DoubleLine Capital LP’s Jeffrey Gundlach said he was “furious” that an employee failed to return a device belonging to TCW Group Inc. after the company fired him.

In his third day of testimony in a trade-secrets case, Gundlach told a Los Angeles jury yesterday that DoubleLine’s policy was to return all TCW devices and information.

“I yelled at everybody,” Gundlach said, describing a meeting with DoubleLine staff after he learned in early 2010 that one of them, Jeffrey Mayberry, had been late returning a computer drive with TCW files. “I told them this was unacceptable.”

TCW, the Los Angeles-based unit of Societe Generale SA, fired Gundlach, 51, in December 2009 and sued him in January 2010 after more than half of its fixed-income professionals joined his new firm. TCW seeks $375 million in damages, claiming Gundlach stole its trade secrets, including client portfolio data, to start DoubleLine.

Gundlach, who had worked at TCW for 25 years and who was named Morningstar’s Fixed Income Manager of the Year in 2006, countersued, saying TCW fired him to avoid having to pay management and performance fees for the distressed-asset funds his group managed and that went “through the roof.” Gundlach seeks about $500 million. Mayberry is a co-defendant and cross-complainant in the case.

Cris Santa Ana, a former managing director of Gundlach’s mortgage-backed securities group at TCW, testified earlier that Gundlach instructed him in September 2009 to start backing up data that “might be useful to have” in case Gundlach was fired. Santa Ana is a co-defendant and cross-complainant with Gundlach.

Santa Ana, who was fired together with Gundlach and joined DoubleLine, said he downloaded or asked others to copy client contracts, portfolio holdings and contact information, as well as files of trade orders and TCW’s entire mortgage-backed securities database. Santa Ana said he downloaded part of the data to an external hard drive.

A TCW vice president testified that she smuggled a hard drive out of TCW’s office in her bra the evening of Dec. 4. Santa Ana said he and other former TCW employees that joined DoubleLine didn’t use any of the TCW’s proprietary information at the new firm.

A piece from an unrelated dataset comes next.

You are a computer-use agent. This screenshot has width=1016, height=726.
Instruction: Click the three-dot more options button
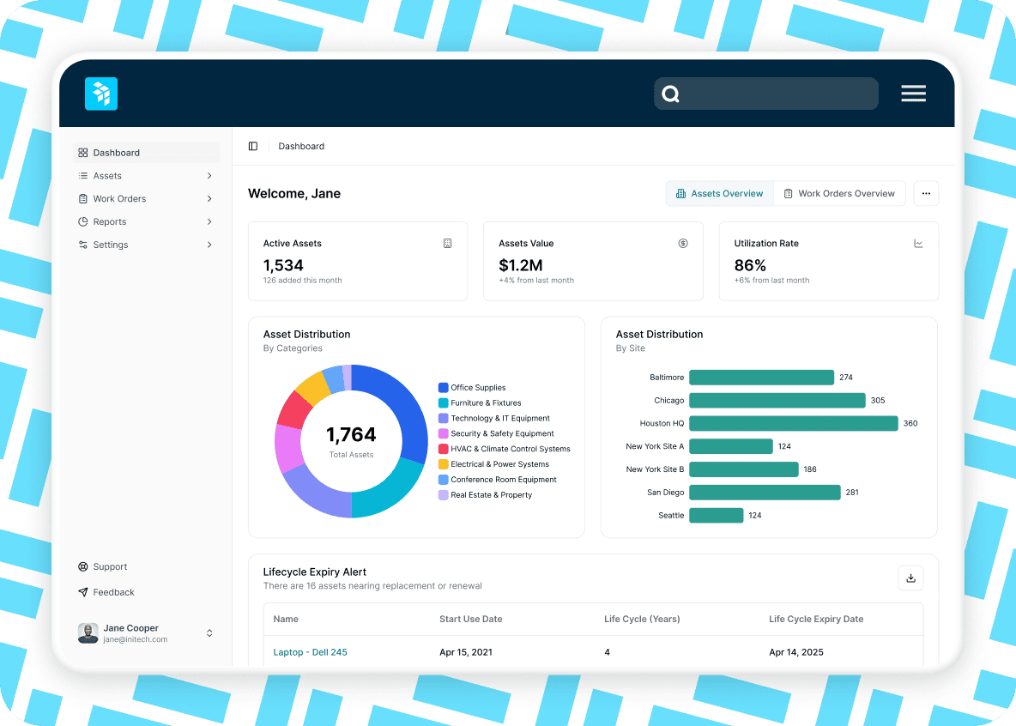click(x=926, y=193)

TCW argues that Gundlach wouldn’t have been able to get DoubleLine started within weeks after he was fired if he hadn’t had access to TCW trade secrets and confidential information.

Gundlach said yesterday that that from when DoubleLine started on Dec. 14, 2009, the policy had been not to use any TCW files they still had and to return them to TCW.

The case is Trust Co. of the West v. Gundlach, BC429385, California Superior Court, Los Angeles County.

IP Moves

Paul Hastings Snares Finnegan Henderson Litigator for IP Group

Paul Hastings LLP hired Steven Park for its IP practice group, the Los Angeles-based firm said in a statement.

Park a litigator, joins from Washington’s Finnegan, Henderson, Farabow, Garrett & Dunner LLP. He has represented clients whose technologies include wireless telecommunications, semiconductor devices, and semiconductor manufacturing equipment and processes. He will practice in the firm’s Atlanta office.

He has an undergraduate degree in electrical engineering from Georgia Institute of Technology and a law degree from the University of Georgia.